A closer option, a Walgreens, closed in 2016. A sign on the door directed customers to another branch that was a mile away in a more affluent neighborhood and had a grocery store pharmacy across the street.
The Endeleo Institute, the community development arm of Trinity United Church of Christ, has tried to fill the gap, using church vans to drive people to the nearest pharmacies. Melvin Thompson, its executive director, listed four other chain pharmacies that had closed within a three-mile radius of the Walgreens that shuttered in Washington Heights.
“Here we are in the midst of a pandemic, and we’re losing even more of these vital services in communities that can’t afford to lose,” he said. “It’s citywide, but it just seems to be relegated to Black and brown communities.”
Walgreens officials did not answer questions about how the company decides to close stores, but said that in metro Chicago about 99% of Chicagoans live within 2 miles of one of their stores. Walgreens spokesperson Kris Lathan said the company allocated $35 million to reopen 80 stores in Chicago damaged during the civil unrest after the murder of George Floyd in 2020.

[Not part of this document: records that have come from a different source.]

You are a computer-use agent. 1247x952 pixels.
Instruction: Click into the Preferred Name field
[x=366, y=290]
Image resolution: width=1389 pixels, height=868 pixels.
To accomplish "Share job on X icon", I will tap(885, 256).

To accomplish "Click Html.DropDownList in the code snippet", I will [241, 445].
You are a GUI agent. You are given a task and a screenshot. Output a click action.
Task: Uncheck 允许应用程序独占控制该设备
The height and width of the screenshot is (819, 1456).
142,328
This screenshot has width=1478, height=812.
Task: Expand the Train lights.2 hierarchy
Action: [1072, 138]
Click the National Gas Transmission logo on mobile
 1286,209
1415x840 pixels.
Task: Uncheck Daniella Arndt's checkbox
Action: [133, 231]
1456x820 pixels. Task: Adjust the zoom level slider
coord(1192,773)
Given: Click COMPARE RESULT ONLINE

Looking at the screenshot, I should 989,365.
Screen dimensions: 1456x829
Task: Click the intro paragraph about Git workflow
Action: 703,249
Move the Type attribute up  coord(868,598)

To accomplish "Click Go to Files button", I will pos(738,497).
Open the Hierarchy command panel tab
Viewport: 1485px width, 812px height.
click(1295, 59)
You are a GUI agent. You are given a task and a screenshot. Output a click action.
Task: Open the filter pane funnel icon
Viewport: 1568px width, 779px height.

“All but two of those locations have reopened,” she said. “The remaining two will open in the first half of 2022.”
Democratic state Rep. La Shawn Ford said pharmacy closures represent a loss of health care access for the community. “The pharmacy is not just a place to pick up medicine, it’s a surrounding of health care,” he said. “Who’s going to talk to that person when they get their medicine mail-delivered?”
It can also be a lifeline in other ways. During the pandemic, when indoor dining was shut down, Muldrow set up an outdoor grill and served burgers, tacos and other food. That showed him how much the neighborhood needed him — and for a lot more than medications. He is planning an expansion, to include a bodega with a juice bar and restaurant.
Muldrow was also reminded that the community is there for him in return. Last year, during the civil unrest, several businesses near Del-Kar were destroyed. But, in an echo of 1968, his shop emerged unscathed.
“I didn’t have any worries. I slept real good,” Muldrow said. “The brothers over here on Lawndale, they watched over me. If you know the people, the people look out for you.”